Start of SUPPLIED DATA

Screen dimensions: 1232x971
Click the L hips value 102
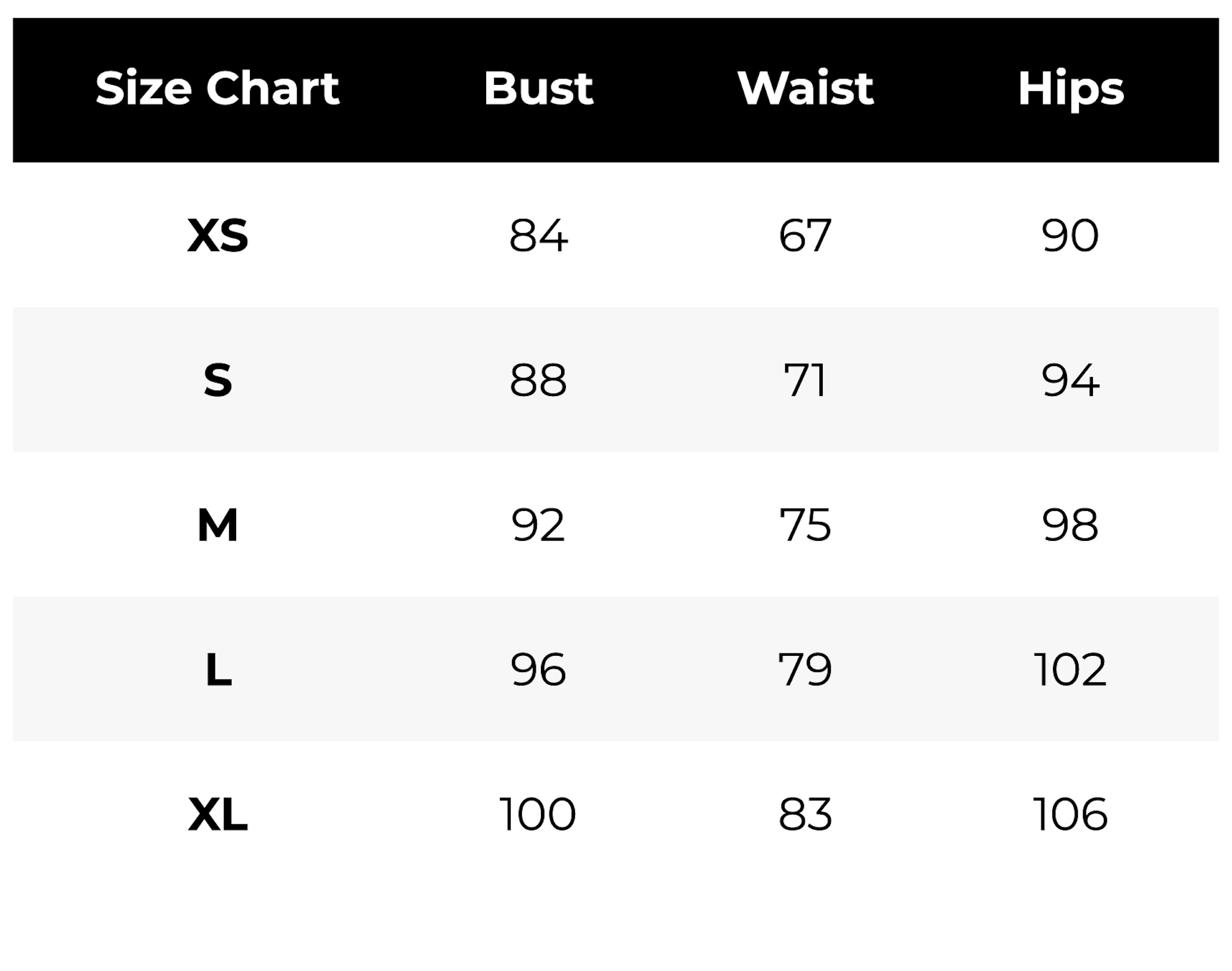[1070, 670]
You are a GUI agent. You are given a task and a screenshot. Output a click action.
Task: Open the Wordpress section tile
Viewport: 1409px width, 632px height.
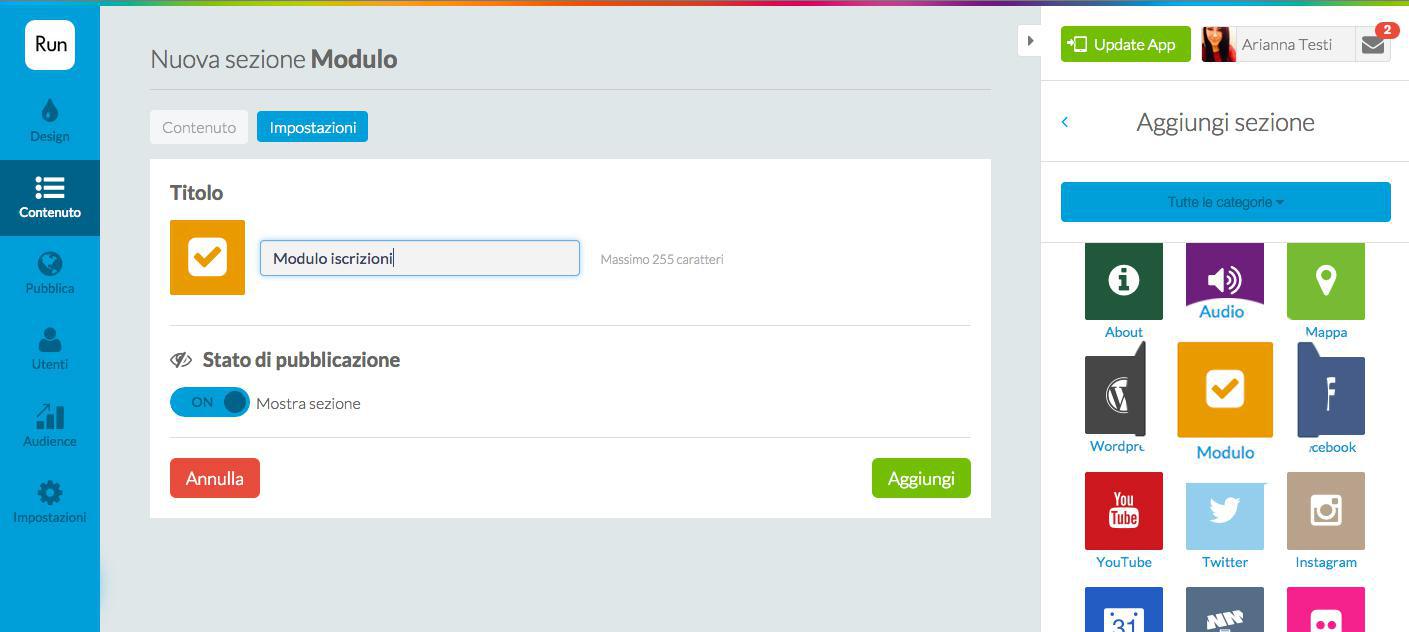1115,395
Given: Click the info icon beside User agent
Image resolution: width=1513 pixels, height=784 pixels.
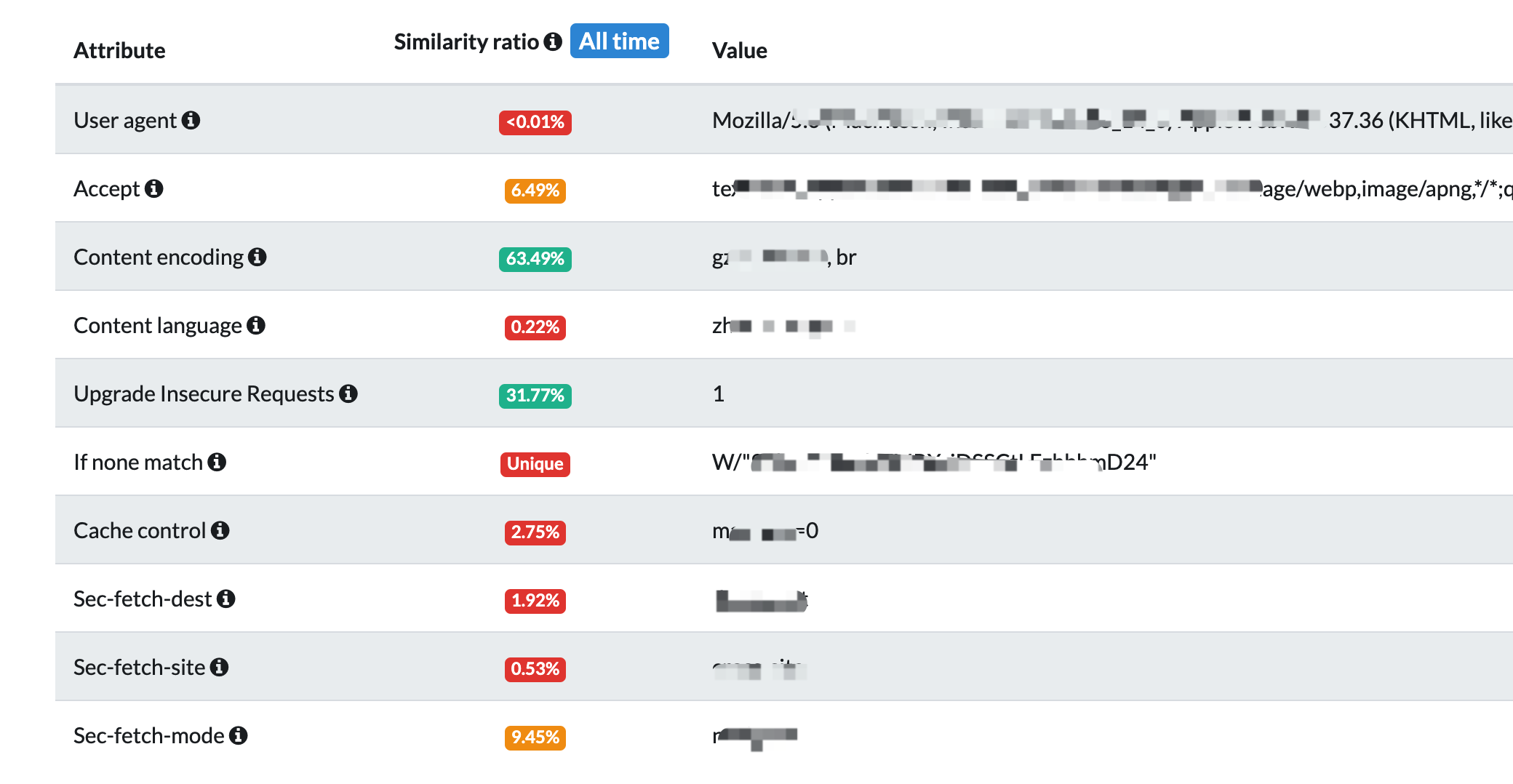Looking at the screenshot, I should coord(191,120).

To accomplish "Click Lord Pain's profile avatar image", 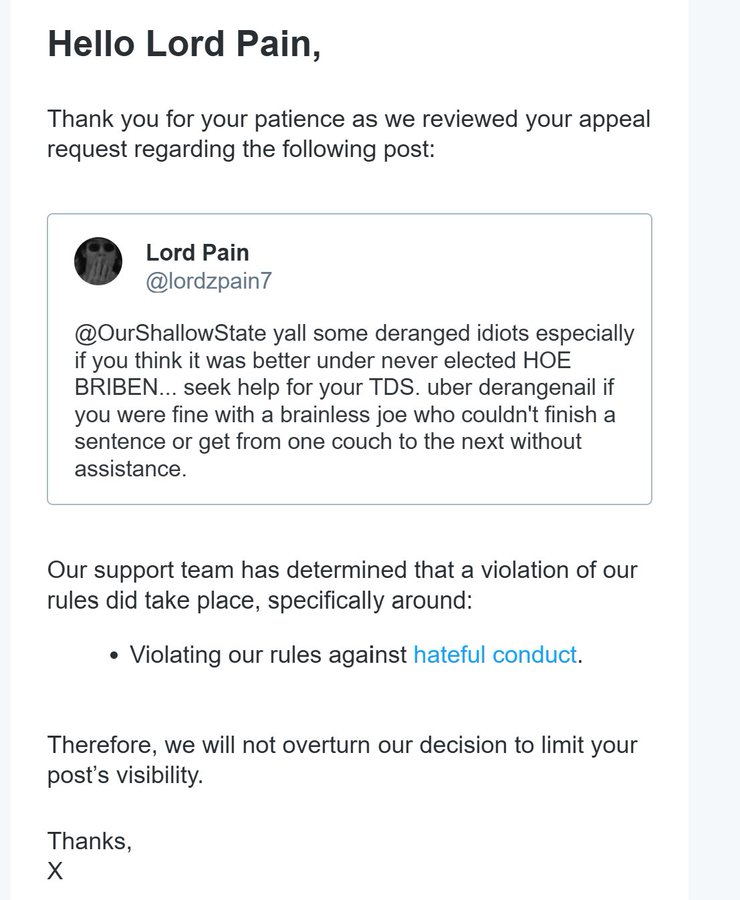I will pos(98,261).
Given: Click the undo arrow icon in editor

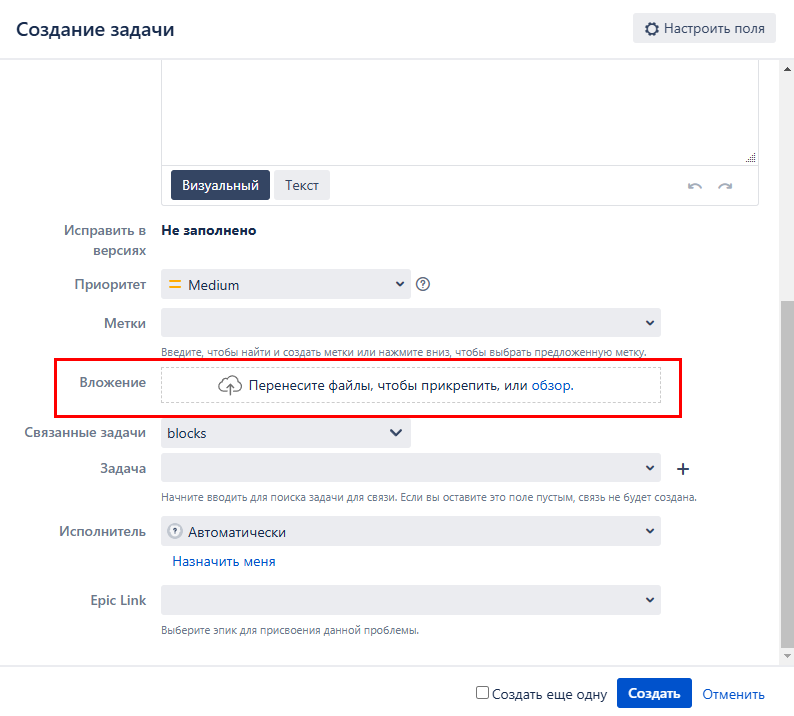Looking at the screenshot, I should pyautogui.click(x=694, y=186).
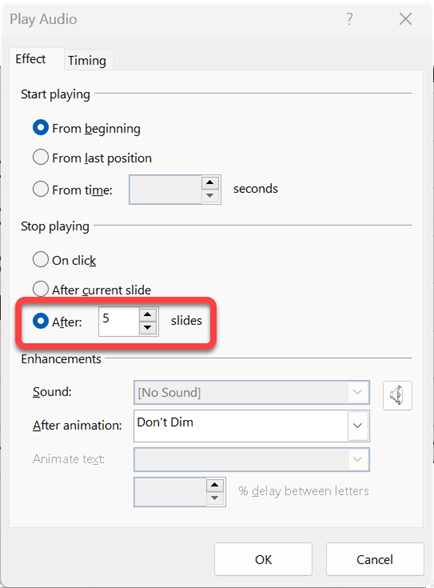Screen dimensions: 434x588
Task: Select After current slide option
Action: 41,289
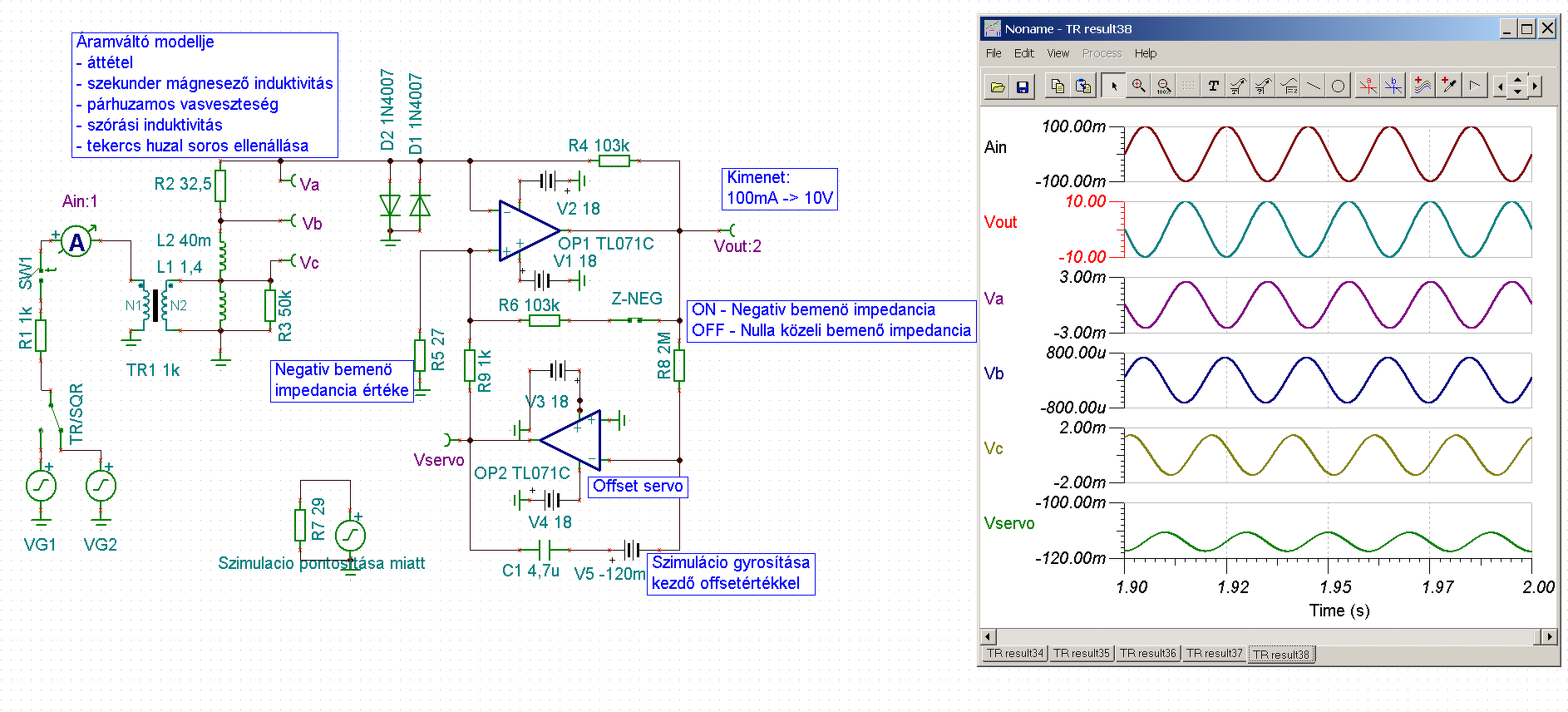Image resolution: width=1568 pixels, height=712 pixels.
Task: Activate cursor B marker tool
Action: 1393,86
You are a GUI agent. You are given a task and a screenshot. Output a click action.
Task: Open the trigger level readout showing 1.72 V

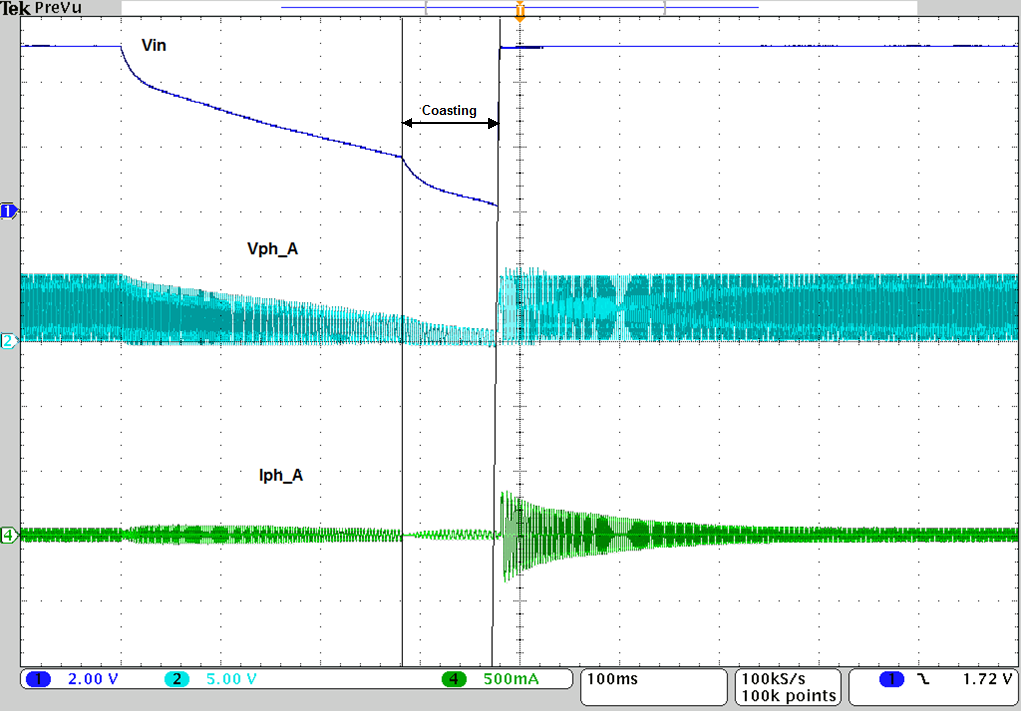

End of SUPPLIED DATA

Only lines holding the word "Open" are wanted here; copy each from the listing.

TASK SOLUTION —
Task: Open the Wordpress section tile
Task: Open the trigger level readout showing 1.72 V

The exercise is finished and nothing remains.